- [What you should do]: Write out each line from the line with "Click the Managed" up to and including the line with "Looking at the screenshot, I should click(x=309, y=83)." as a JSON list of strings, one string per line, leaving out any blank lines.

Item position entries

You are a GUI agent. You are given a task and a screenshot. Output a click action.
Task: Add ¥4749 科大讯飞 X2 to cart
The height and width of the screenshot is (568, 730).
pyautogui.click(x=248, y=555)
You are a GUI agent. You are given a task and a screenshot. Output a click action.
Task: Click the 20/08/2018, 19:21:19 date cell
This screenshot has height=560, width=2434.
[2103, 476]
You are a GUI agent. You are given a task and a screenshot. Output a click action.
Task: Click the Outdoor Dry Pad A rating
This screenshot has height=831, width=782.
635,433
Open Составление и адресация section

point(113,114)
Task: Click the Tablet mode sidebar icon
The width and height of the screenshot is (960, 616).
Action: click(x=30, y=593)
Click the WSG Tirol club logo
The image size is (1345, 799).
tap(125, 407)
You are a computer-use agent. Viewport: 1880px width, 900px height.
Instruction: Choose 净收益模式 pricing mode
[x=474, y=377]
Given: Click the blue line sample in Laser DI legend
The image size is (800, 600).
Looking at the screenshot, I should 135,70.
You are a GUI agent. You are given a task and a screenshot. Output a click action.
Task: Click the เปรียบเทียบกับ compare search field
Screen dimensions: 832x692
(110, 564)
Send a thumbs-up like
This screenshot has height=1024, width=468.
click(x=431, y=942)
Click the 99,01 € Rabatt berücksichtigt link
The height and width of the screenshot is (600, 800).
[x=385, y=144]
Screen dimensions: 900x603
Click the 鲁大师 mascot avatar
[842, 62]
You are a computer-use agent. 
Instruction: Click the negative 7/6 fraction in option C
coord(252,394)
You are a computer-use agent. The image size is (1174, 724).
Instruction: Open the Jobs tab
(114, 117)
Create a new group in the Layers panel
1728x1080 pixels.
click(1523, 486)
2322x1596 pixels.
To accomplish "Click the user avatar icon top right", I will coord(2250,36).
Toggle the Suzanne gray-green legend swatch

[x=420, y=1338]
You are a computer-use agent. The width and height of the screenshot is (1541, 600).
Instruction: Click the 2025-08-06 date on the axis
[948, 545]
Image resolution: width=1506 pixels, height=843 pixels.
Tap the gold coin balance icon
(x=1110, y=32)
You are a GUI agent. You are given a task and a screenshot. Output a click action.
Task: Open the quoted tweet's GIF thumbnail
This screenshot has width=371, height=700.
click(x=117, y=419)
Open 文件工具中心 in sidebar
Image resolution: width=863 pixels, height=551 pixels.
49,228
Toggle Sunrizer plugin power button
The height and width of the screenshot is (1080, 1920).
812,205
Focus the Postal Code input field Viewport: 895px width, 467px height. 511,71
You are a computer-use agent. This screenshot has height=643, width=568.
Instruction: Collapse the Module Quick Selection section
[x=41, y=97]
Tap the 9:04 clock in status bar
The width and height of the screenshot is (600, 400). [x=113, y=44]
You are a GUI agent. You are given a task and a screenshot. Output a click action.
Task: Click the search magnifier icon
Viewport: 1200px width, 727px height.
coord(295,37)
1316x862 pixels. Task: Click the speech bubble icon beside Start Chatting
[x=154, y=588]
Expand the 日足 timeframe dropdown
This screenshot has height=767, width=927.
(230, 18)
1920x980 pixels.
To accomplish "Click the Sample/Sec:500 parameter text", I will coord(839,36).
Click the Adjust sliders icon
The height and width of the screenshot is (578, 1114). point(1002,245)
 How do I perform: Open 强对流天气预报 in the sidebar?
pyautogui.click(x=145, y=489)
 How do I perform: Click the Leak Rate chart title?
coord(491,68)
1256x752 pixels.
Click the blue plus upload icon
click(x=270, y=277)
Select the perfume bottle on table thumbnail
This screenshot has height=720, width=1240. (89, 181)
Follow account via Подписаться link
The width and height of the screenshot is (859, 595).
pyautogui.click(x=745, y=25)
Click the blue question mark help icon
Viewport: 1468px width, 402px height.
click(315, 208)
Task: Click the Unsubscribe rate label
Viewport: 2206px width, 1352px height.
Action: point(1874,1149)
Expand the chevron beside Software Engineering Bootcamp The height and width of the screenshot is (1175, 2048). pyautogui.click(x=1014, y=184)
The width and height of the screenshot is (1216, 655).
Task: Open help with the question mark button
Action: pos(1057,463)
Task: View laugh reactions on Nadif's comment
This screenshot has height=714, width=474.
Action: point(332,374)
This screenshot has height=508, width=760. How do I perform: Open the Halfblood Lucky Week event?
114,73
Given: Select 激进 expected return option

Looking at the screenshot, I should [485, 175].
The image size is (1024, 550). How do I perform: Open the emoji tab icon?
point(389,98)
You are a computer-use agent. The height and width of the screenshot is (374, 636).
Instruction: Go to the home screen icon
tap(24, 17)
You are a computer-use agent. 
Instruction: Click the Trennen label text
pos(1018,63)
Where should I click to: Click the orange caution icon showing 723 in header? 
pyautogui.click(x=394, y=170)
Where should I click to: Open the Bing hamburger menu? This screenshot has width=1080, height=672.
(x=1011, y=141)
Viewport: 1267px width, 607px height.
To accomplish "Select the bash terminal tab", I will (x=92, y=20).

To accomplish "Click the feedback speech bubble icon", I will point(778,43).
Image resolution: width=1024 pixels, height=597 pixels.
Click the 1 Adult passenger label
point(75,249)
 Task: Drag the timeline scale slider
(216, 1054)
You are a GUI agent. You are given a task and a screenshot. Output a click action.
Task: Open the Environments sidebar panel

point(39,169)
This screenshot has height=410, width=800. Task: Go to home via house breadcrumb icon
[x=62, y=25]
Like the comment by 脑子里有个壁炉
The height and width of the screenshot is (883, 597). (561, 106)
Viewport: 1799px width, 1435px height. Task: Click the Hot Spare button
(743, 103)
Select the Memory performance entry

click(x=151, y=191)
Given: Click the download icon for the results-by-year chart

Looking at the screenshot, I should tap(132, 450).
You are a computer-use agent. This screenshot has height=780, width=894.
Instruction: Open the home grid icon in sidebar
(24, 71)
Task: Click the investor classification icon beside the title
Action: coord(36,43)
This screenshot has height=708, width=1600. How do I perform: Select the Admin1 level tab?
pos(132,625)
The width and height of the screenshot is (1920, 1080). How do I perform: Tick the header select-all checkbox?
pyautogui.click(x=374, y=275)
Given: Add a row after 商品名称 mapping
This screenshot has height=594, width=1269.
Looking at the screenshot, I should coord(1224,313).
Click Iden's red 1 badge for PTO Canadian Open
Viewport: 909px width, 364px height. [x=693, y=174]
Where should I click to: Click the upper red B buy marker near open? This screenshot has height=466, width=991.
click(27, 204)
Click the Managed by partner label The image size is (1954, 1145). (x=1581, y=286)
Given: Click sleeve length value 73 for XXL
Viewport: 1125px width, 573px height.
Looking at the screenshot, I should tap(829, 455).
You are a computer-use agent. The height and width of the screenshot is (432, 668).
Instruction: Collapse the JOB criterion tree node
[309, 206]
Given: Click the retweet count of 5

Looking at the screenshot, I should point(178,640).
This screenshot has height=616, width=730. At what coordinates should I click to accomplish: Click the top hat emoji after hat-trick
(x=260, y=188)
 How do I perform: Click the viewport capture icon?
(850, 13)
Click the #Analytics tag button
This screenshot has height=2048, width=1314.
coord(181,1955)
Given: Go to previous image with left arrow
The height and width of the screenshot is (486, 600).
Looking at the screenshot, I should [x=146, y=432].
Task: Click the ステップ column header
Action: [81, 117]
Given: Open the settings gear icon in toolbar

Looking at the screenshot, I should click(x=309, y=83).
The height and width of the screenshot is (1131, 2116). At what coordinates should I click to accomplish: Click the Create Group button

- [Solution for this task]:
[
  "Click the Managed by partner label The image size is (1954, 1145). (x=1581, y=286)",
  "Given: Click sleeve length value 73 for XXL",
  "Viewport: 1125px width, 573px height.",
  "Looking at the screenshot, I should tap(829, 455).",
  "You are a computer-use agent. The height and width of the screenshot is (432, 668).",
  "Instruction: Collapse the JOB criterion tree node",
  "[309, 206]",
  "Given: Click the retweet count of 5",
  "Looking at the screenshot, I should point(178,640).",
  "This screenshot has height=616, width=730. At what coordinates should I click to accomplish: Click the top hat emoji after hat-trick",
  "(x=260, y=188)",
  " How do I perform: Click the viewport capture icon?",
  "(850, 13)",
  "Click the #Analytics tag button",
  "This screenshot has height=2048, width=1314.",
  "coord(181,1955)",
  "Given: Go to previous image with left arrow",
  "The height and width of the screenshot is (486, 600).",
  "Looking at the screenshot, I should [x=146, y=432].",
  "Task: Click the ステップ column header",
  "Action: [81, 117]",
  "Given: Open the settings gear icon in toolbar",
  "Looking at the screenshot, I should click(x=309, y=83)."
]